ARTIGO

Recursos, Governança e Escopo 3:
O tripé da transição energética no ES

Os R$ 500 milhões anunciados pelo governo do ES para o Fundo de Descarbonização incentivam o mercado e podem levar Estado a posição de destaque, mas os desafios são grandes.

Por Guilherme Barbosa, ECO55


A transição para uma economia de baixo carbono já é uma realidade no Espírito Santo. É o que dizem os números apresentados na pesquisa Descarbonização e Eficiência Energética 2025, realizada pelo Observatório Findes e pelo Bandes: 56% das empresas capixabas pretendem investir em ações de descarbonização nos próximos 18 meses, enquanto outros 16% já avaliam essa possibilidade.


Confira a pesquisa completa no site da Findes (clique aqui)

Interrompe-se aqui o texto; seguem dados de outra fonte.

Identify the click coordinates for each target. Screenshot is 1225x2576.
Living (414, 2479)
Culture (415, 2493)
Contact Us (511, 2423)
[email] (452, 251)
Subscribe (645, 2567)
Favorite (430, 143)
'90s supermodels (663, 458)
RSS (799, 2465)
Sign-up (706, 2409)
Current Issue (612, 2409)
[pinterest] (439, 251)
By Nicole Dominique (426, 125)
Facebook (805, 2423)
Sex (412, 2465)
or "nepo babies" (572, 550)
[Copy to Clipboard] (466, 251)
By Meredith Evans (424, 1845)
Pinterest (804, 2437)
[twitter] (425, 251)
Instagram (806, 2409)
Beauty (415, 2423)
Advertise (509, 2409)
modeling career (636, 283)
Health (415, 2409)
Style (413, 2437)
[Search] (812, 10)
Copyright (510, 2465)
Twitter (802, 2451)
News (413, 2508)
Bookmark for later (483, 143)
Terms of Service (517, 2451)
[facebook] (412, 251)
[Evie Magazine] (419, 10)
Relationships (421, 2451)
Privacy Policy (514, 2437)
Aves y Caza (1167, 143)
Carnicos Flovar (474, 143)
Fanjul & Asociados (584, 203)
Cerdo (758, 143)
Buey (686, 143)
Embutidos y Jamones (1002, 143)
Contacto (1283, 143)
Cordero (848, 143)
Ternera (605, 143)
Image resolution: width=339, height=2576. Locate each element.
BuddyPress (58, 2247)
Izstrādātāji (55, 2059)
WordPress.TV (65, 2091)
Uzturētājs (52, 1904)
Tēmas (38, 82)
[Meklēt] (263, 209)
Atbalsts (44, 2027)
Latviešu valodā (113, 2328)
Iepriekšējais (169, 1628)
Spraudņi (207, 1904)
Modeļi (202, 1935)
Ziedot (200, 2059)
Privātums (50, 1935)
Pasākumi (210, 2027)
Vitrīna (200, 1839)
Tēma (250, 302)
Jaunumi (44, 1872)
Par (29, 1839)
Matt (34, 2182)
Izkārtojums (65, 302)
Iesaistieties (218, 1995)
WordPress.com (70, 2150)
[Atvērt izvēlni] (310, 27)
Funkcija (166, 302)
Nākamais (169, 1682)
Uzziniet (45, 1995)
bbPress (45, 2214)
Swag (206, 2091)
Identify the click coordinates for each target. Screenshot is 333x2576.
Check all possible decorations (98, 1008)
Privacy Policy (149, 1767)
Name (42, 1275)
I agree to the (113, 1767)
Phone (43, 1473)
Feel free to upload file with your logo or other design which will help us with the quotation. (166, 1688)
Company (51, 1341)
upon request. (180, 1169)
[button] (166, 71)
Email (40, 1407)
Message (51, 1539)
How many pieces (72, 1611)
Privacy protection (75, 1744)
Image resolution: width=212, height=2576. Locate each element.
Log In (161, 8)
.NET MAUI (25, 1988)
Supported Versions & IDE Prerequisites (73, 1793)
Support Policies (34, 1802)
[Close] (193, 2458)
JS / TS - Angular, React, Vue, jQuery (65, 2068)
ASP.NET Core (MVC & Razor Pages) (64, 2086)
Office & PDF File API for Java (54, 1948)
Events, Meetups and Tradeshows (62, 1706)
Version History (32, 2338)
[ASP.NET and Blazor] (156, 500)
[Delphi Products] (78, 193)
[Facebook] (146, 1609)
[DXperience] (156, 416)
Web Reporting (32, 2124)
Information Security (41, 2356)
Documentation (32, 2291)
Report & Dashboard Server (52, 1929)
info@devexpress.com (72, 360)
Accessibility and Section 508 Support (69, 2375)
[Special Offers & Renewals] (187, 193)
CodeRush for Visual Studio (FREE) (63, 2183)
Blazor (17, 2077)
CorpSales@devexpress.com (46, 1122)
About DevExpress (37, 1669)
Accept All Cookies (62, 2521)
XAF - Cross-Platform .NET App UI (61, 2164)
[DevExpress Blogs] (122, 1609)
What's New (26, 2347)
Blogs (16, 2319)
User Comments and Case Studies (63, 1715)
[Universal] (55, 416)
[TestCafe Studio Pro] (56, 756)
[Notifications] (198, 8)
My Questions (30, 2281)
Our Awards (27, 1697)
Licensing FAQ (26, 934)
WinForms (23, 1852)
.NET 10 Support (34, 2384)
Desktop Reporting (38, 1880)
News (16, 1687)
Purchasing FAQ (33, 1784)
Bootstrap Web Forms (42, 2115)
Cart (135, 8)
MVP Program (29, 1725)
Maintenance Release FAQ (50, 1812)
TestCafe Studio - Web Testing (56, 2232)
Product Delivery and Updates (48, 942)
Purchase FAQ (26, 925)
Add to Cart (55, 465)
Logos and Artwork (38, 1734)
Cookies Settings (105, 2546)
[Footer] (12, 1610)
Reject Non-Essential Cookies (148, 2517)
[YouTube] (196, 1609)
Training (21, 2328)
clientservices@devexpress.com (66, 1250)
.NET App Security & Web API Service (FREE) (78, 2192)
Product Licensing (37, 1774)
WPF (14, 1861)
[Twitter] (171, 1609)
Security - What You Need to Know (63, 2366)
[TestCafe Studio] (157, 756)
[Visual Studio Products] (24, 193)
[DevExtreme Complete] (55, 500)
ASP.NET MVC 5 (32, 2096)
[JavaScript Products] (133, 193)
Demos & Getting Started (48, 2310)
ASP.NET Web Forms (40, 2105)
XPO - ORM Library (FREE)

Os temas prioritários para o setor produtivo ficaram bem definidos: eficiência energética (88%), uso de energias renováveis (86%) e economia circular (78%). Mas apesar do interesse, muitas empresas ainda enfrentam barreiras para colocar esses planos em prática.


Não existe empresa verde no vermelho: a pesquisa mostrou que a principal barreira para a adoção de medidas sustentáveis é o acesso a financiamento.


A pesquisa deve acelerar a finalização pelo Bandes da modelagem financeira do novo Fundo de Descarbonização do Espírito Santo, que promete R$ 500 milhões para financiar projetos de transição energética. O novo fundo, abastecido pelo Fundo Soberano do Estado, deve conduzir o banco de desenvolvimento capixaba a estruturar linhas para soluções específicas de cada setor, com taxas atrativas e prazos ajustados à realidade de projetos de descarbonização lastreados em ciência. 

Um exemplo disso é o financiamento de equipamentos para eficiência energética, que poderiam ter prazos mais longos, permitindo que a economia gerada na conta de energia ajudasse a cobrir o custo do investimento. Além disso, o fundo pode atrair mais investimentos privados, estimulando a inovação local e ampliando o impacto das ações de transição energética. Mas existem alguns desafios: 


Desafio #1: Governança

Se por um lado a criação do fundo de R$ 500 milhões é uma excelente notícia, por outro lado fica a questão: como garantir que esses recursos sejam bem aplicados e resultem em redução de emissões?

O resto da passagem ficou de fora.